Findings validating the PRS were published online ahead of print April 18, 2022, in Nature Medicine by a group of investigators from Brigham and Women’s Hospital, Veterans Affairs Boston Healthcare System, and Harvard Medical School.
“As a primary care physician myself, I knew that busy physicians were not going to have time to take an entire course on polygenic risk scores,” said corresponding author Jason Vassy, MD, MPH, associate professor of medicine, Brigham and Women’s Hospital, in a press release. “Instead, we wanted to design a lab report and informational resources that succinctly told the doctor and patient what they need to know to make a decision about using a polygenic risk score result in their health care.”
Vassy and colleagues developed the PRS as part of the ongoing Veterans Affairs Genomic Medicine at Veterans Affairs (GenoVA) Study. The team used data from 36 423 participants in the Mass General Brigham Biobank and adjusted for population structure to replicate known PRS-disease associations and published PRS thresholds for 6 target diseases: atrial fibrillation (AF), breast cancer, colorectal cancer, coronary artery disease (CAD), prostate cancer, and type 2 diabetes mellitus (T2D).

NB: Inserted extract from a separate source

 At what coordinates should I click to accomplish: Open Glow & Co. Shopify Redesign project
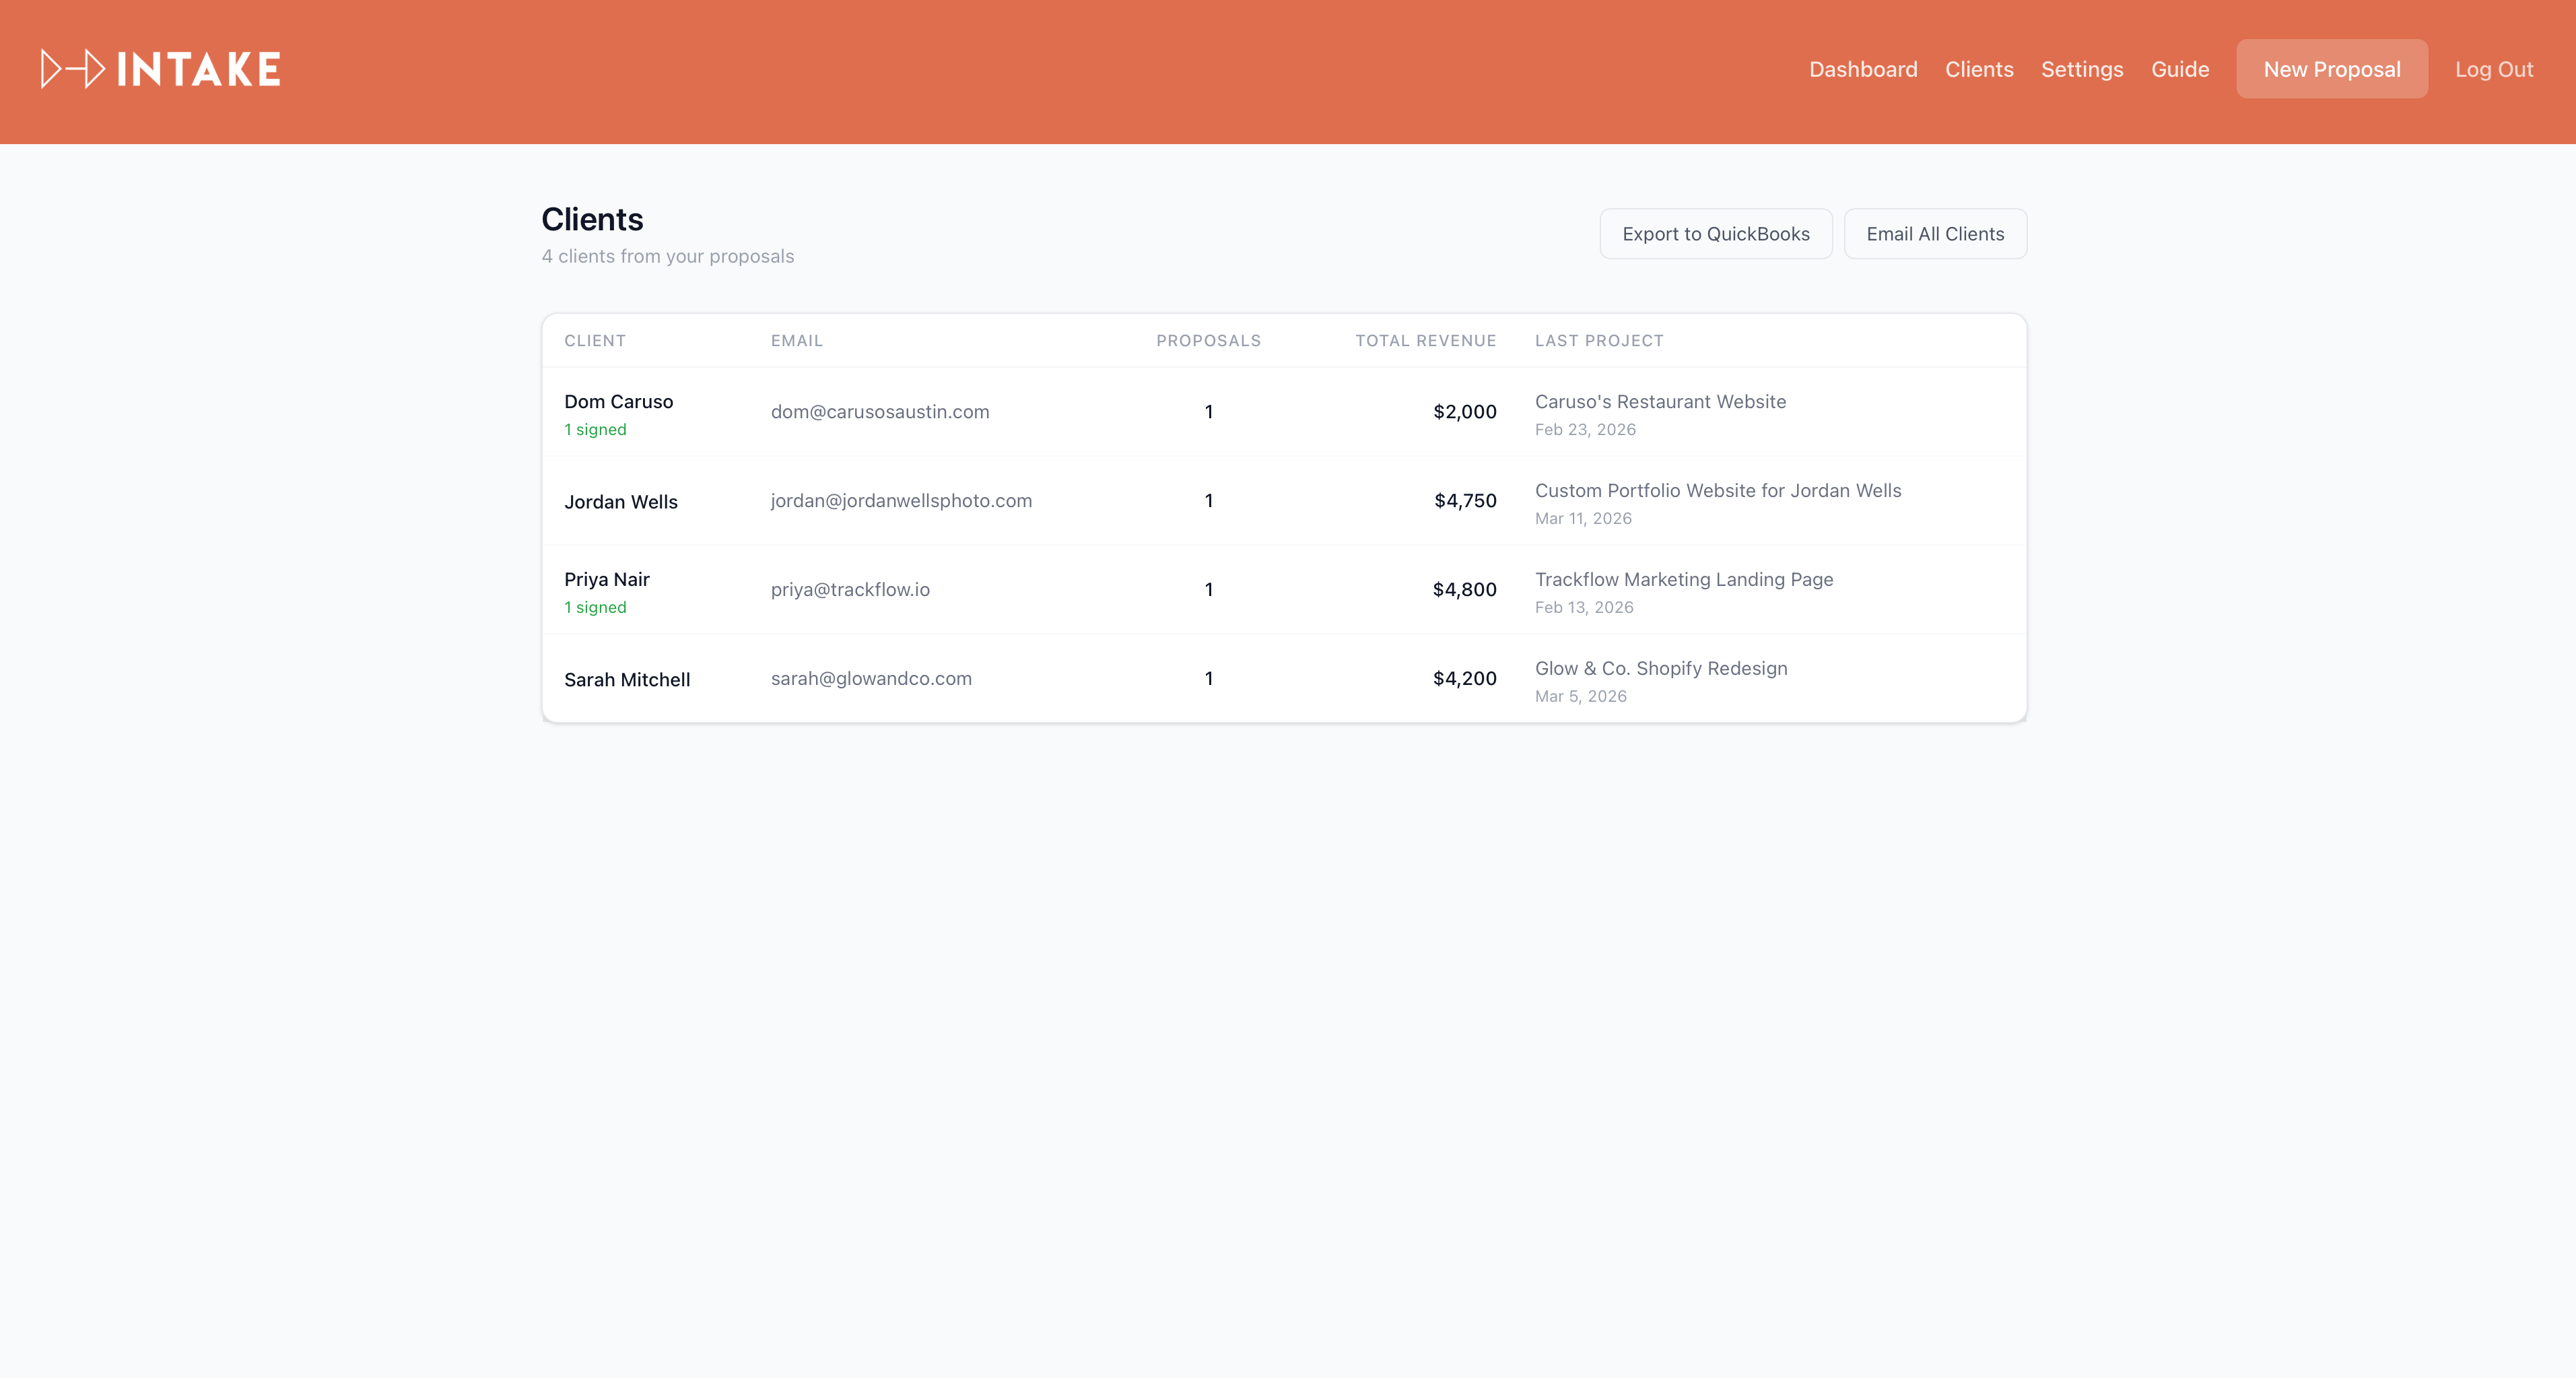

After validating the PRS, researchers then used them to analyze samples from the first 227 patients enrolled in the GenoVA Study. Patients eligible for GenoVA have no history of the target diseases and range in age from 50 to 70 years—a range during which “much guideline-recommended screening and diagnosis of new disease occurs,” wrote authors.
Overall, 11% of patients were found to have a high PRS for AF, 7% for CAD, 8% for T2D, and 6% for colorectal cancer. Among men, 15% had a high PRS for prostate cancer and 13% of women had a high score for breast cancer, according to the study results.
Vassy et al observed racial disparities in the distribution of each PRS, most notably in AF, CAD, and T2D. For example, Asian participants had no associated risk for colorectal cancer (odds ratio [OR]=0), while risk was present for Black (OR=4.11; 95% CI, 1.17-14.48) and White patients (OR=2.29; 95% CI, 1.65-3.19).
In addition to the PRS laboratory report, the team developed and distributed physician- and patient-oriented informational materials to support decision-making about PRS results.
“Our work illustrates the generalizable development of a clinical PRS assay for multiple conditions and the technical, reporting and clinical workflow challenges for implementing PRS information in the clinic,” concluded authors.